Weight isn’t the only thing people can lose while taking a GLP-1 medication like semaglutide (Wegovy and Ozempic) or tirzepatide (Zepbound and Mounjaro). Some might also experience a profound loss of joy, doctors are warning.
In a report out this week, doctors have detailed three cases of their patients developing anhedonia—an inability to feel pleasure—after they started taking tirzepatide for their obesity. Fortunately, this potential side effect seems to be linked specifically to the largest doses of the drug, and all three people began to regain their zest for life after reducing their dosage. Still, doctors should be on the lookout for this possible complication in GLP-1 users, the authors say.
“Clinicians should consider monitoring for changes in motivation and reward perception during treatment, particularly at higher doses,” they wrote in their paper, published Tuesday in Obesity Pillars.
The loss of joy
GLP-1s help people lose weight through several mechanisms, which include reducing people’s cravings for food. In recent years, researchers have found these drugs can also tamp down people’s unhealthy urges for alcohol and other addictive vices like gambling. As a result, scientists are now trialing these drugs as treatments for substance use disorders.
These effects are linked to how GLP-1s can affect regions of the brain associated with reward-seeking and pleasure. Useful as that might be for helping people with addiction, there has been some concern about the unwanted consequences of these changes to the brain. According to the authors, some people have anecdotally reported anhedonia-like symptoms after they started taking a GLP-1, but so far, there’s been little written about the phenomenon.
The authors highlighted three such cases, all involving women on tirazeptide for their obesity. The women all lost substantial weight while on the drug. After they reached the maximum prescribed dosage (15 milligrams per week), two of the women reported symptoms like a loss of interest in their hobbies or feeling unmotivated to do other healthy things like exercise. The third woman didn’t initially report any symptoms, but after she had to temporarily stop taking the drug for a medical procedure and was weaned back onto a smaller dose, she then reported feeling an improved sense of motivation and a stronger desire to complete daily activities.
These symptoms make sense biologically, based on how GLP-1 drugs can engage and modulate dopamine-producing neurons in the brain’s ventral tegmental area (VTA), a region that influences people’s “moment-to-moment motivation for motor, cognitive, and complex executive behavior,” the doctors wrote.
A happy ending
The doctors say this anhedonia-like effect of GLP-1 use is distinct from depression itself. In fact, several studies have actually suggested that GLP-1 therapy is linked to reduced symptoms of depression and other mental health disorders overall. This side effect also seems to be limited to people taking the highest doses of these medications, and can be treated effectively once noticed.
“This shouldn’t deter people from trying the medicine if it is indicated (obesity or type 2 diabetes), as it is not very common and can be managed with dose changes plus or minus anti-depressant medication,” lead report author Spencer Nadolsky, an obesity medicine specialist and CEO of the virtual health clinic Vineyard, told Gizmodo. “This also needs to be validated in more rigorous study designs.”

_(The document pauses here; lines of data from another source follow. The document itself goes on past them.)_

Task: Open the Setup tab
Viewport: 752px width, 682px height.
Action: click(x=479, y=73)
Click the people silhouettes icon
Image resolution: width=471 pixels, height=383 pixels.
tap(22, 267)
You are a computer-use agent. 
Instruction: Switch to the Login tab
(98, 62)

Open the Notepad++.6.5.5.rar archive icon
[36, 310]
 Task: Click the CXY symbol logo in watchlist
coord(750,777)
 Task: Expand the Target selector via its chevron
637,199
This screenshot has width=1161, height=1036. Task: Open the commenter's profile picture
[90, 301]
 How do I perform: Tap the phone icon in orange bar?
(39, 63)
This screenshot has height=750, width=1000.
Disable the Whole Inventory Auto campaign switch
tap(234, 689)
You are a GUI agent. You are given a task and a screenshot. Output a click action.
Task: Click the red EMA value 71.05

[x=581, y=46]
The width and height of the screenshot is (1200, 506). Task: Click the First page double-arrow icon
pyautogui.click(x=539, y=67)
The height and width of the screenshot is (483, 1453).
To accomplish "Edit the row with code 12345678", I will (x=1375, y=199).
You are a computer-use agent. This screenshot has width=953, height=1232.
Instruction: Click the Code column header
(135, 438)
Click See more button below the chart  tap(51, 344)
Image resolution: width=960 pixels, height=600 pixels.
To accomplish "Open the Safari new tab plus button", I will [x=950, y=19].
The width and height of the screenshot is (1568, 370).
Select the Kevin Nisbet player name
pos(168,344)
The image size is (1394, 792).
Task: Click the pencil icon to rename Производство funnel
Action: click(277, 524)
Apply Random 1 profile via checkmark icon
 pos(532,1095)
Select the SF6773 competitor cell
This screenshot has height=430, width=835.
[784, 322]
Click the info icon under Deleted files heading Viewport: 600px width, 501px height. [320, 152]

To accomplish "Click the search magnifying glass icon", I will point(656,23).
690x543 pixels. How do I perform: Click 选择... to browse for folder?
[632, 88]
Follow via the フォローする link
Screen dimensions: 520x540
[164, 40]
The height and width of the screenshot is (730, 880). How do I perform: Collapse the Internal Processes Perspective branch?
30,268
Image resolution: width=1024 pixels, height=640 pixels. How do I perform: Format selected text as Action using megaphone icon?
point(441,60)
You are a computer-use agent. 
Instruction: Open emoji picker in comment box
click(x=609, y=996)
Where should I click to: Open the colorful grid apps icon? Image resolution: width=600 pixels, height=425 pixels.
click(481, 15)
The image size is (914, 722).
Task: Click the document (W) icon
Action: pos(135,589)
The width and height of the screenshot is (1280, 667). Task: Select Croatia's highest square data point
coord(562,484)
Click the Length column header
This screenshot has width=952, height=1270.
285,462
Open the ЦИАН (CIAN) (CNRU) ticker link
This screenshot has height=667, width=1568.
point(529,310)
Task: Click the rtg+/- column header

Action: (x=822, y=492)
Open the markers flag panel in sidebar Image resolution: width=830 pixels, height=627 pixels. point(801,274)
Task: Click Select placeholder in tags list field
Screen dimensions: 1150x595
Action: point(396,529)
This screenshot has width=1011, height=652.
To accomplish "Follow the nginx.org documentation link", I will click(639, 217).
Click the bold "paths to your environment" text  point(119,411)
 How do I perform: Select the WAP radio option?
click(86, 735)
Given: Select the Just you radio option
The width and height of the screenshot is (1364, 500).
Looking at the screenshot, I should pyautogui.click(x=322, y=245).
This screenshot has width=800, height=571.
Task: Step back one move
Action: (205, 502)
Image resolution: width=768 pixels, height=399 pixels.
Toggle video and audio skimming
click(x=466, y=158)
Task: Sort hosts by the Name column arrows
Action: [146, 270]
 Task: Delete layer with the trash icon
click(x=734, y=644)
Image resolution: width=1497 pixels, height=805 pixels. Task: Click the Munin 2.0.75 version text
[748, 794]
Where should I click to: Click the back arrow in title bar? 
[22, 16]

Two of the women reported feeling much better after lowering their dosage, though one woman required an add-on treatment of bupropion, an antidepressant known to help with anhedonia by boosting dopamine levels; the third stayed on her lower dosage and reported continued improved motivation. Also, each of these people were still able to maintain or lose more weight as they reduced their dosage. That’s an important consideration, since some people with these symptoms might otherwise be reluctant to limit their GLP-1 use over the fear of weight regain.
“The difference was significant and immediate. I began to feel more like myself again—my energy improved, my interest in exercise and daily activities returned, and I was able to resume losing weight,” said one of the patients in an accompanying perspective. “This adjustment helped me find a better balance between managing my health and maintaining my overall quality of life.”
While this side effect might be rare overall, more research is warranted on how best to prevent or treat it, the authors say. Tirzepatide is also notably the best GLP-1-based drug available to the public today, but more effective medications are set to come down the pipeline at any moment. So it’s also worth keeping an eye on whether such drugs will be more likely to cause anhedonia, they added.